Study: Thailand’s roads 2nd most dangerous in the worldBy Casey Hynes Feb 25, 2014 10:49AM UTC
A recent study by the University of Michigan’s Transportation Research Institute confirmed what many already know about Thailand: that being on the road there can be a treacherous business. Thailand ranked number two in the university’s study of road fatalities in the world, with 44 road deaths per 100,000 people. It was second only to Namibia, which had 45 road deaths per 100,000. Fatalities from road accidents made up 5.1 percent of Thailand’s overall deaths.
The report compared road mortality rates with three other causes of death: malignant neoplasm, ischaemic heart disease, and cerebrovascular disease. Rates of road death were lower than the other causes in Thailand, but the mortality rates from road accidents were still alarmingly high.
The road fatality rate in Thailand is more than double the global average of 18. African countries dominated the 10 worst countries for road deaths, along with Iran, Iraq and Dominican Republic. In Asia, Mongolia was the next most dangerous country, followed by Malaysia, China and India. According to the study, the Maldives, Tajikistan and Malta are the safest places to drive in the world.
Thailand has made headlines on several occasions in recent years due to its appalling road safety record. The government announced in 2011 that it sought to cut road deaths by half by 2020, a commitment that is part of its decade-long campaign to improve traffic safety. In December 2013, the government said it would introduce measures to raise awareness of road safety and work across departments toward lowering fatalities, according to TTR Weekly.
In 2012, The Guardian reported that motorbike accidents were a top cause of death, with 11,000 drivers or passengers dying each year. The World Health Organization reported that 74 percent on road deaths in Thailand involved motorbikes. The Guardian quoted Thai officials involved in promoting helmet use, particularly among children. They argued that encouraging people to wear helmets, particularly getting children to wear helmets, would save thousands of lives each year.
The high accident rate is often attributed to reckless driving, including driving while intoxicated, and lack of safety precautions such as wearing a helmet. The WHO report indicated that 26 percent of road deaths in Thailand involve alcohol. Anyone who has been on a bus trip in Thailand has likely experienced the high speeds and frenetic driving that make these roads so dangerous.
Expats and tourists often complain about the fast and frenetic driving experienced on bus rides and minivan trips. It’s not uncommon for drivers to take mountain bends at high speeds or to ride the middle line for an extremely uncomfortable distance in order to overtake other drivers. Some speculate that many drivers are overworked and not given enough breaks between runs. Others say they are on amphetamines, which explains the fast and reckless driving.

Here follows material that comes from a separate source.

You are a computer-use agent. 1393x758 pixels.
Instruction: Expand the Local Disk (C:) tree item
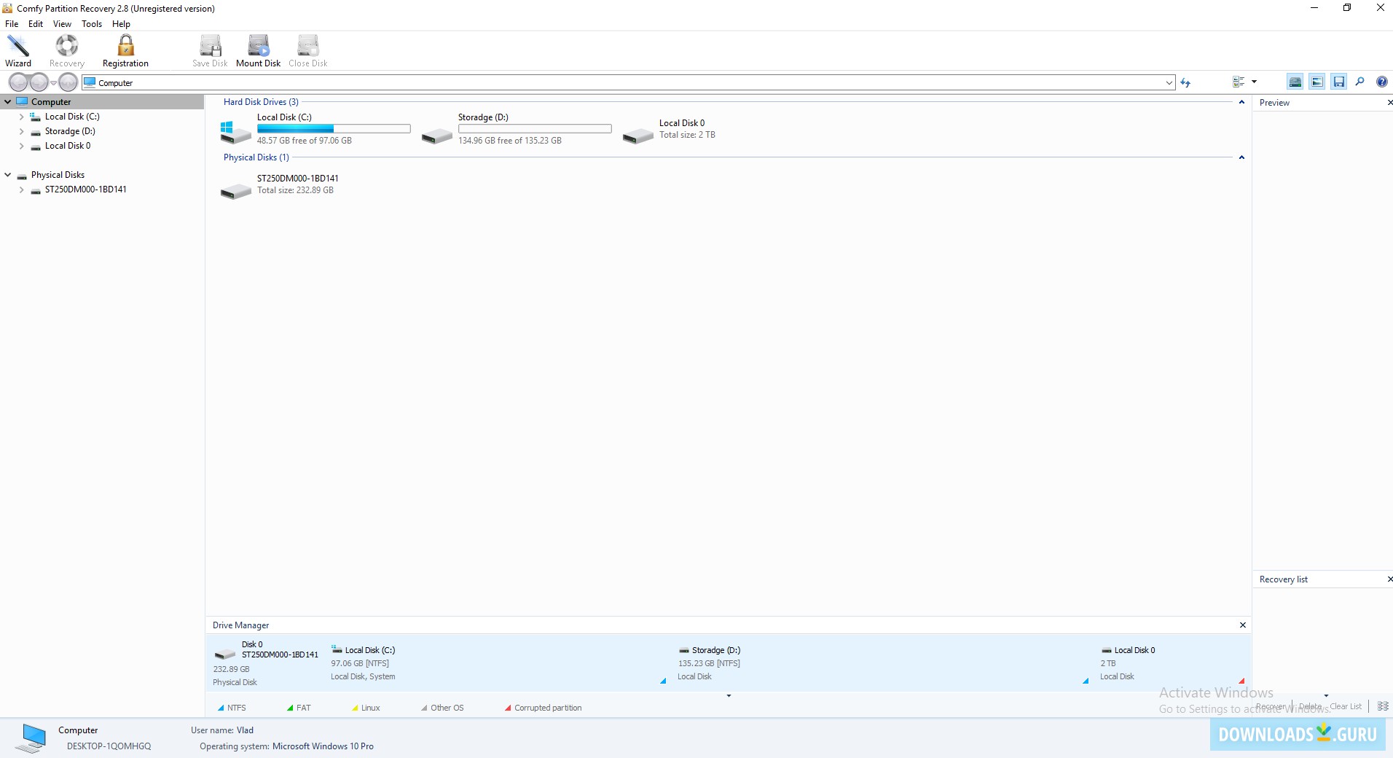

While the data used for the study – which came from World Health Organization 2008 figures – is a little dated, news reports show that road safety in Thailand remains a serious issue. Road accidents have continued to make headlines despite this being the third year of the country’s ambitious campaign to reduce road deaths to less than 10 people per 100,000. Twenty-nine people died when a bus headed from Bangkok to Chiang Rai plunged over the side of a ravine in late December. The New Straits Times quoted a police official as saying that law enforcement assumed the driver had fallen asleep at the wheel, and that an eyewitness reported the bus was going very fast before it crashed over a divider and went into the ravine. There were several other disturbing incidents throughout the year, including an October crash in which one woman was killed and 32 other people were injured, an August accident in which a bus overturned and more than 20 people were injured, and an April accident in which five people died and 50 were injured in Phitsanoluk. Last summer, 22 people died in an early morning bus crash on the way to Bangkok. That crash took place only one day after another Bangkok-bound bus crashed and 19 people were injured, according to CNN.
According to the World Health Organization, formal audits are not required for new road construction, and there are no regular inspections of road infrastructure. As of the release of the 2013 report, the national road safety strategy aimed at reducing road deaths to less than 10 out of 100,000 was partially funded.